In 1754, New Jersey Quaker John Woolman published the pioneering abolitionist tract Some Considerations on the Keeping of Negroes. John Wesley’s Thoughts Upon Slavery (1774) further savaged the practice. Devout Englishmen, Quakers above all, became ever less comfortable with slavery. In 1787, Granville Sharp, Thomas Clarkson, and ten others founded the Committee for the Abolition of the Slave Trade, to begin the first abolitionist Parliamentary campaign. But earlier, in 1776—the year of the Declaration of Independence, the year of the publication of The Wealth of Nations—the Philadelphia Yearly Meeting of the Society of Friends prohibited any member from owning slaves.

Slaves increased vastly in number in America in the 1700s—but, with a lag, so too did free blacks. The American Revolution greatly increased their number: northern states ended slavery wholesale, and individual slaveowners throughout America now chose to manumit their slaves. Eight percent of the black population in America was free by 1790. Free blacks congregated in cities. Richard Allen bought his freedom in 1780; Absalom Jones was manumitted in 1784; in 1794, they founded in Philadelphia the first African Methodist Episcopal Church. Blacks also found greater freedom at sea. Jack Tar, the cosmopolitan deck hand of the English and American navies, was increasingly a Black Jack. Olaudah Equiano and Crispus Attucks both emerged from this racially composite maritime world.

The American Revolution as Incomplete, but Eventual Emancipator

Thousands of Americans blacks preferred the British cause to that of the slave-holding rebels during the American Revolution; many found their liberty in exile, in Canada or England. But some 9,000 black soldiers served the Patriot cause, and the Northern states recruited ever more heavily from African Americans as the war progressed. Gratitude for that service, and the increasing thought that liberty should apply to all men, prompted a cascade of state abolitions of slavery: Vermont in 1777, Pennsylvania in 1780, New Hampshire and Massachusetts in 1783, Connecticut and Rhode Island in 1784. New York and New Jersey would set in motion gradual abolition in 1799 and 1804. The Northwest Ordinance of 1787 ensured that all the territories north of the Ohio River would be free forever—the future states of Ohio, Indiana, Illinois, Michigan, and Wisconsin. The American Revolution was also a revolution for black liberty—although a painfully incomplete one. White slaveowners fought for liberty and democracy; the vast majority of blacks remained enslaved.

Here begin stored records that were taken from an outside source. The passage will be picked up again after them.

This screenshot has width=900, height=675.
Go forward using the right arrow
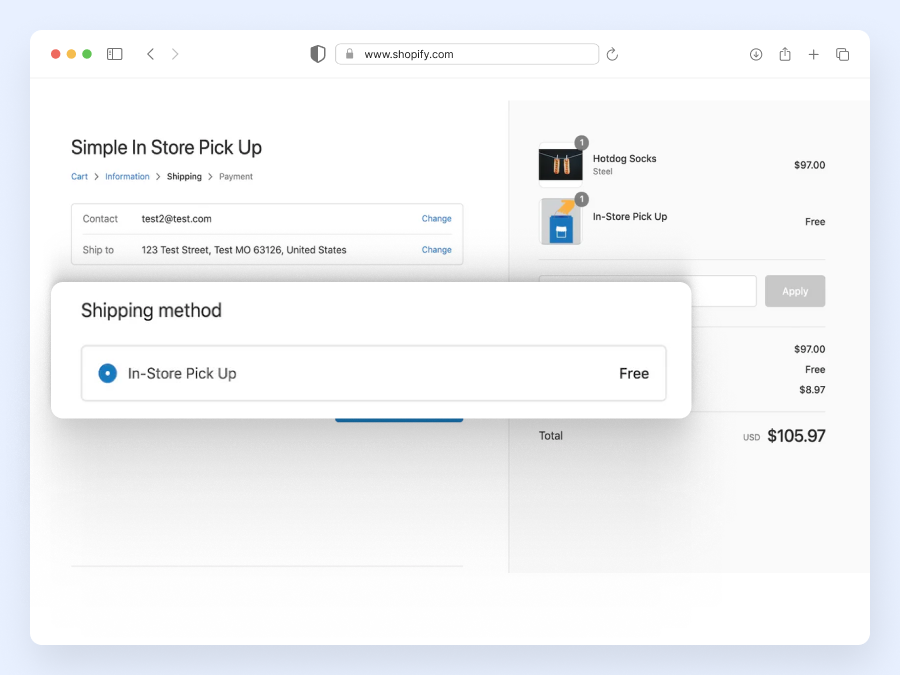175,54
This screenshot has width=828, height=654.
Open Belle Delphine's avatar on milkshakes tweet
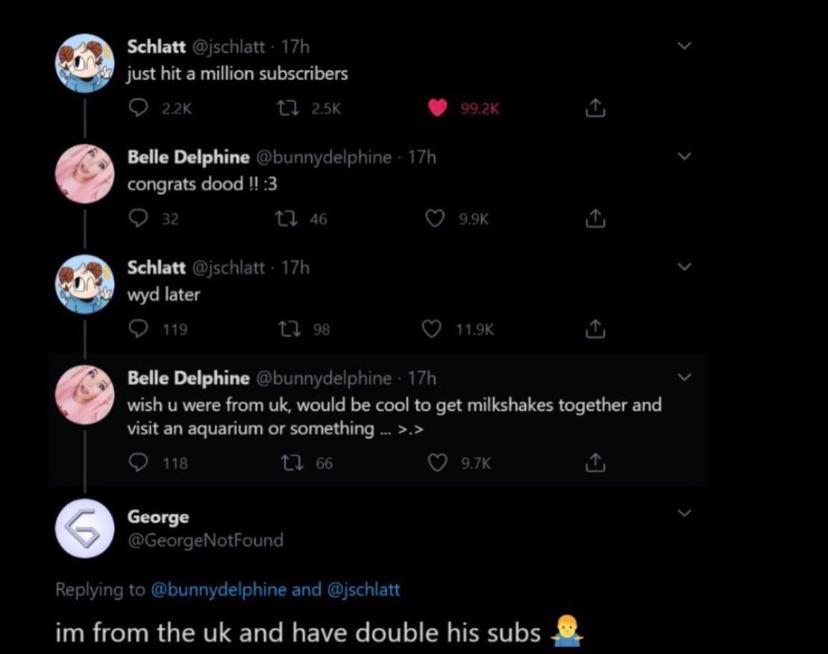click(x=84, y=395)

That contradiction was glaringly obvious. Samuel Johnson asked in 1775, “How is it that we hear the loudest yelps for liberty among the drivers of Negroes?” Next year, Thomas Jefferson’s first draft of the Declaration of Independence included the claim that George III had “waged cruel war against human nature itself, violating its most sacred rights of life and liberty in the persons of a distant people who never offended him, captivating & carrying them into slavery in another hemisphere or to incur miserable death in their transportation thither.” The line, with its impolitic implications, would go from the final draft—and Jefferson would keep the vast majority of his own slaves till his dying day. But Jefferson knew that slavery violated the sacred rights of life and liberty, and that they applied to the most distant peoples on earth.

Englishmen had become Americans, liberty and equality had shifted from customs to rights, and slavery had become a very peculiar institution indeed, a repellent anomaly in a world of freedom. The rule of coercion and subjection had become the exception, applied with singular harshness to blacks rather than in varying degrees to all men. Why? If all men are free, how can some still be held in bondage? The answer was apparent: they cannot and will not. That outcome could not be long deferred.

It lasted long enough. Slavery would endure for generations in America until Lincoln acted on what Jefferson knew, and extirpated by terrible civil war that last anomaly. Even then, slavery’s Jim Crow shadow would endure for further generations. But the promise of 1688 had already won the crucial battle by 1776. And all American history since 1776 has been the further application to all mankind of that wonderful, history-transforming boast, We are freeborn Englishmen.